- _Exercise description_: Print the entries word for word, beginning at the line that has "Task: Click empty" and continuing through the end of the entries. Leave out the pictures.

- _Input_:
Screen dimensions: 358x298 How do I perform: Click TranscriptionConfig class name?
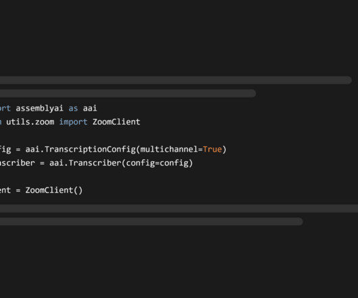(91, 150)
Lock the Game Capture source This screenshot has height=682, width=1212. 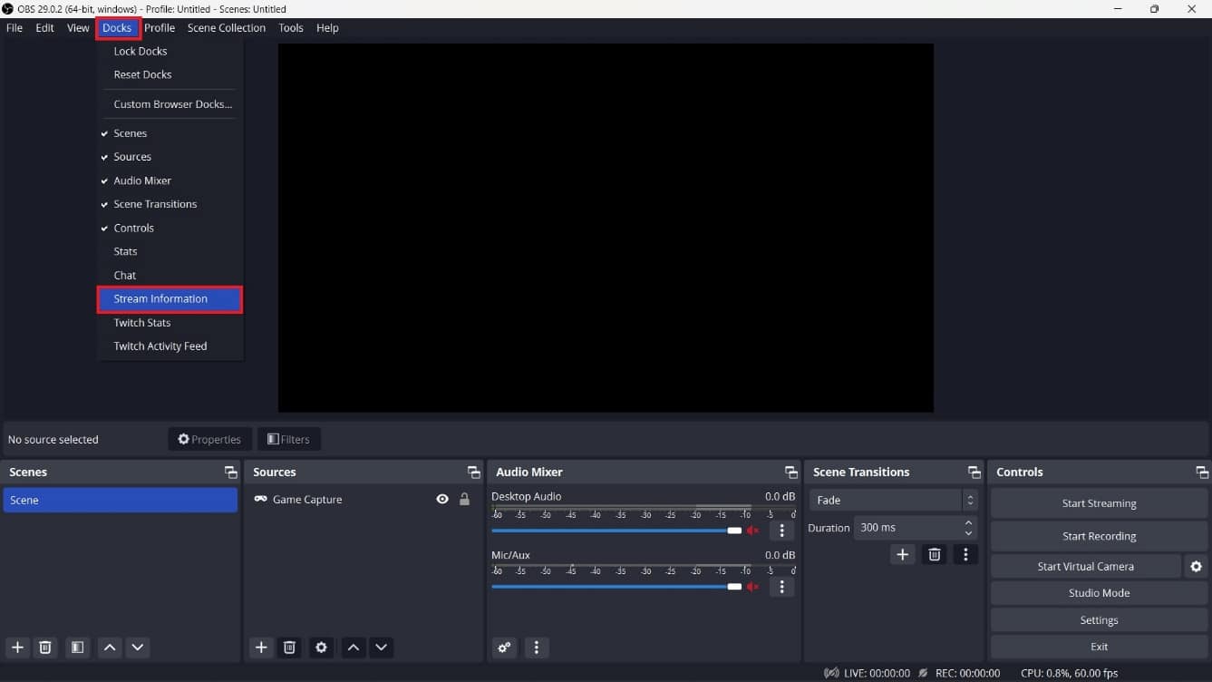tap(464, 499)
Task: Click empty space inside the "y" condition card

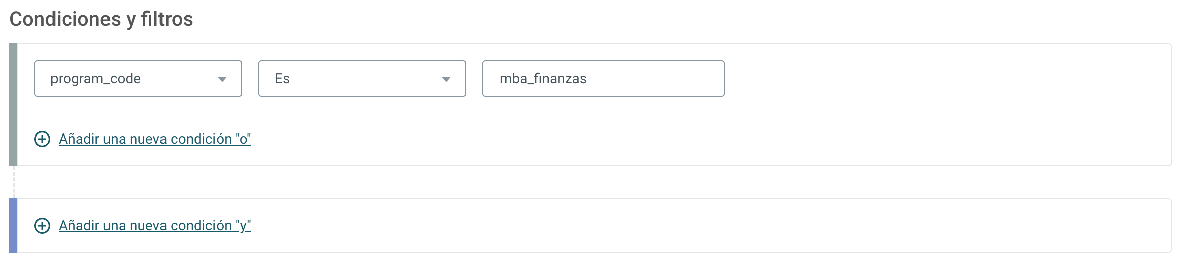Action: (x=707, y=226)
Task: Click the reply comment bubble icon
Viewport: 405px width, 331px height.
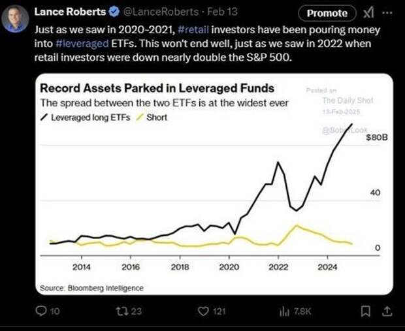Action: click(41, 311)
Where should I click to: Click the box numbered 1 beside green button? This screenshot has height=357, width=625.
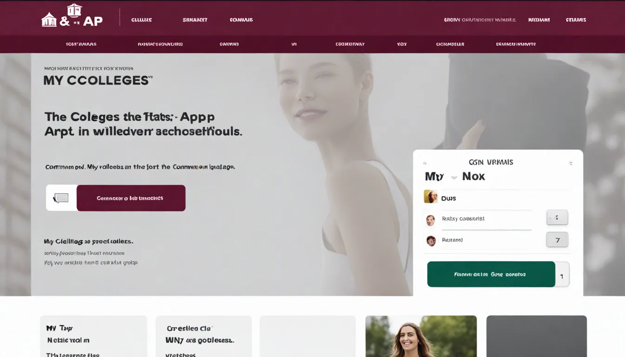point(562,274)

- _Solution to the problem_:
Task: Click empty space inside the "y" condition card

Action: (x=707, y=226)
Task: Click the reply comment bubble icon
Viewport: 405px width, 331px height.
Action: click(41, 311)
Where should I click to: Click the box numbered 1 beside green button? This screenshot has height=357, width=625.
point(562,274)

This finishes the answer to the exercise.